• _Article_:
_ _ _

WASM Plugins
WASM plugins run in a sandboxed Wasmtime runtime with no host access by default. They’re ideal for pure-computation tasks (linting, formatting, analysis, code generation) where you want strong isolation without trusting arbitrary native binaries.
Quick start
fledge plugins create fledge-my-lint --wasm
cd fledge-my-lint
cargo build --target wasm32-wasip1 --release
fledge plugins validate
How it works
When fledge runs a WASM plugin:
- The
.wasmbinary is compiled to native code and cached as.cwasm(version-stamped, invalidated on Wasmtime upgrades) - A Wasmtime instance is created with the declared capabilities
- The plugin communicates via the same fledge-v1 protocol as native plugins. JSON messages over host-provided
send/recvfunctions - Execution is bounded by fuel (CPU) and a 60-second wall-clock timeout
- Memory is capped at 256 MB
Capabilities
WASM plugins declare capabilities in plugin.toml. All default to denied.

_ _ _

• _Records from a collection_:
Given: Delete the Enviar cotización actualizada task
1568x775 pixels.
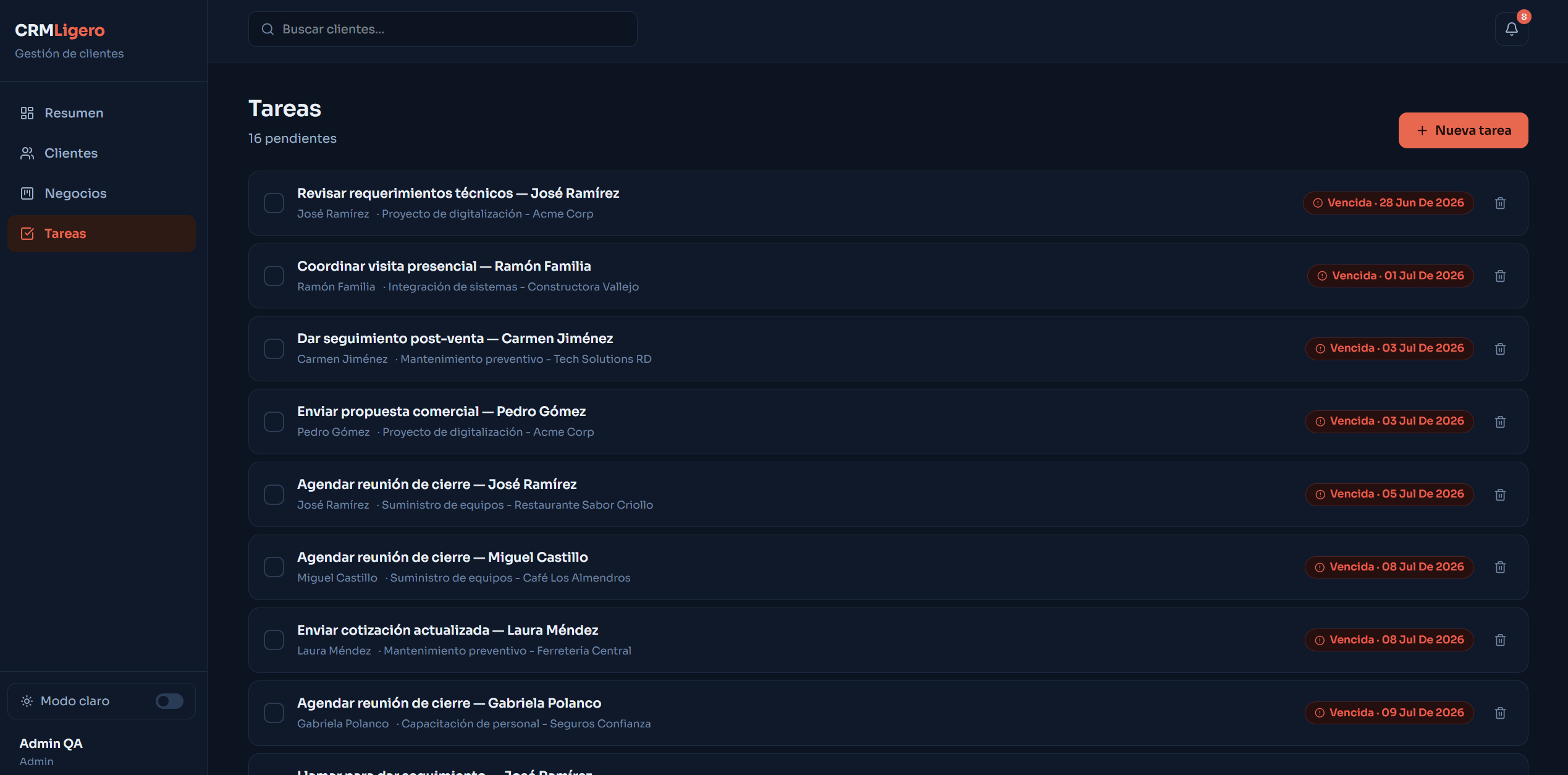Looking at the screenshot, I should click(x=1500, y=640).
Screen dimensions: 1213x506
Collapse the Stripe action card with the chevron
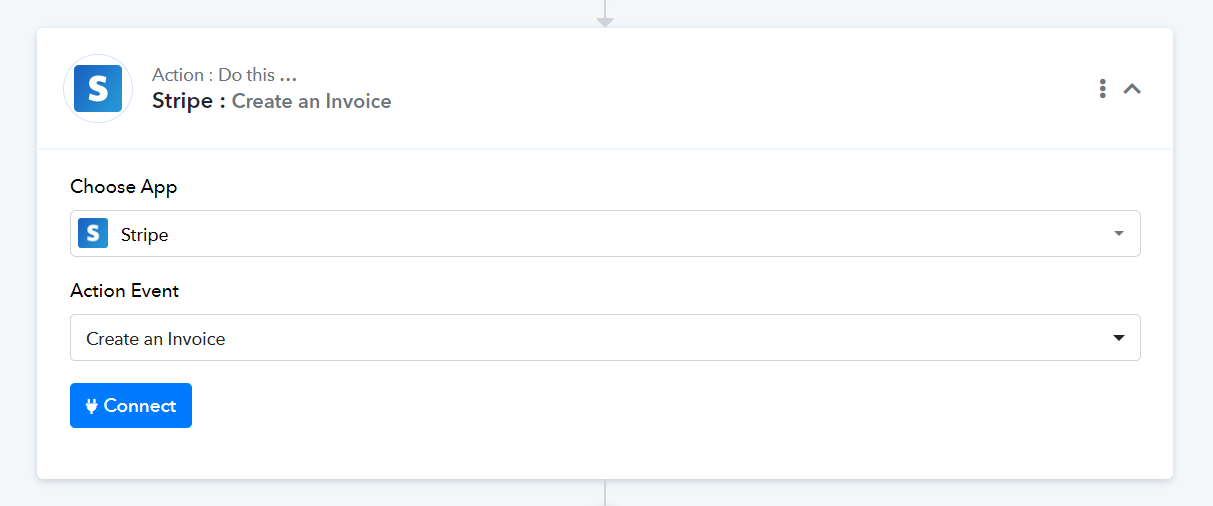(1132, 88)
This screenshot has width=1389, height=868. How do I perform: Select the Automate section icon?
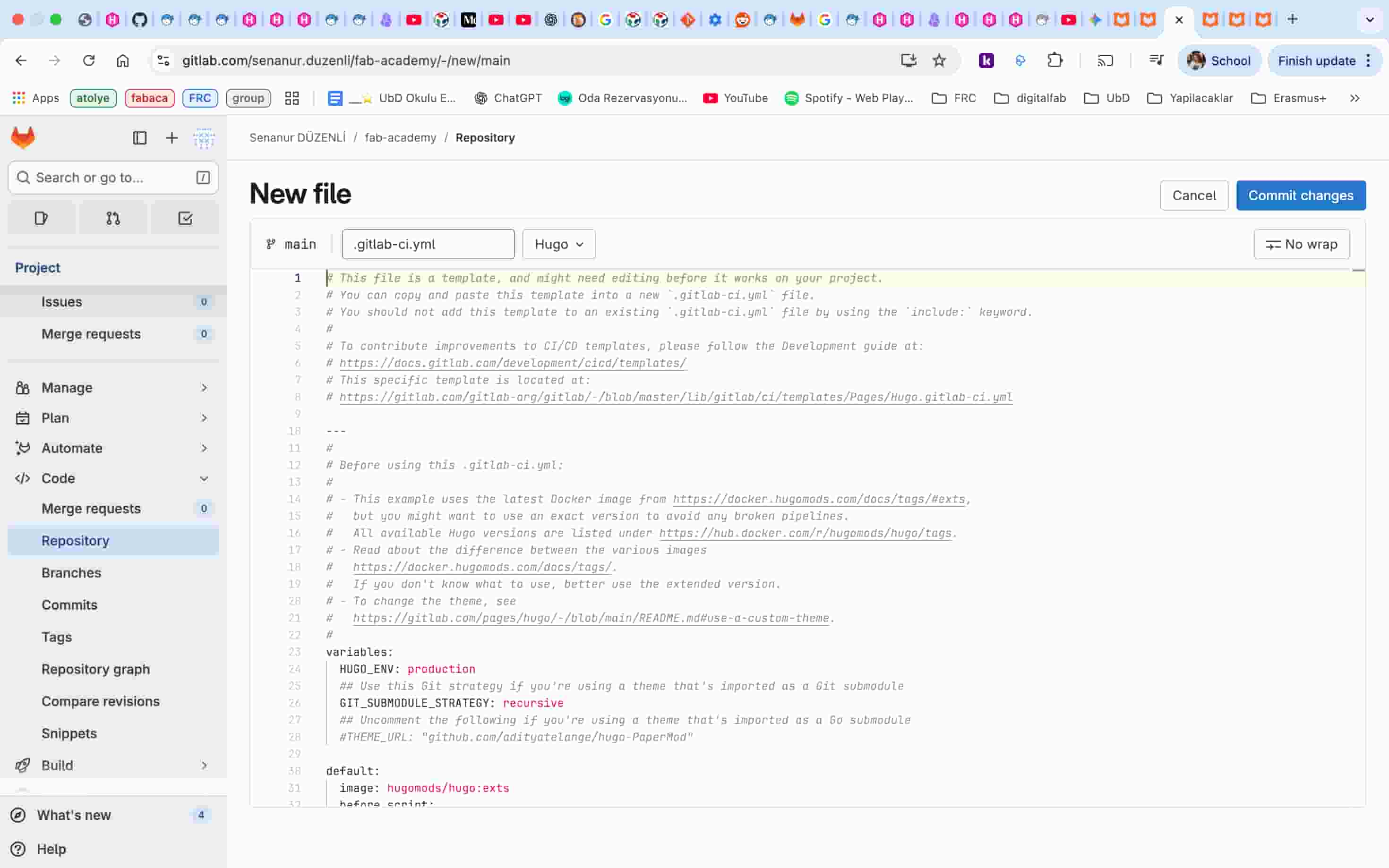point(22,448)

_ _ _

Pick up the WASM plugins documentation after its final sentence and keep writing it.

• _Exercise response_:
| Capability | Values | Effect |
|---|---|---|
exec | true/false | Execute shell commands on the host |
store | true/false | Persist key-value data between runs |
metadata | true/false | Read project metadata (language, name, git info) |
filesystem | "none", "project", "plugin" | "project" mounts project root read-only. "plugin" adds a read-write plugin directory. |
network | true/false | Inherit the host network stack |
Users are prompted to approve capabilities at install time. Denied capabilities fail gracefully at runtime. No crashes.
plugin.toml for WASM
[plugin]
name = "fledge-my-lint"
version = "0.1.0"
description = "Custom linting rules"
protocol = "fledge-v1"
runtime = "wasm"
[[commands]]
name = "my-lint"
description = "Run custom lint rules"
binary = "target/wasm32-wasip1/release/fledge-my-lint.wasm"
[hooks]
build = "cargo build --target wasm32-wasip1 --release"
[capabilities]
filesystem = "project"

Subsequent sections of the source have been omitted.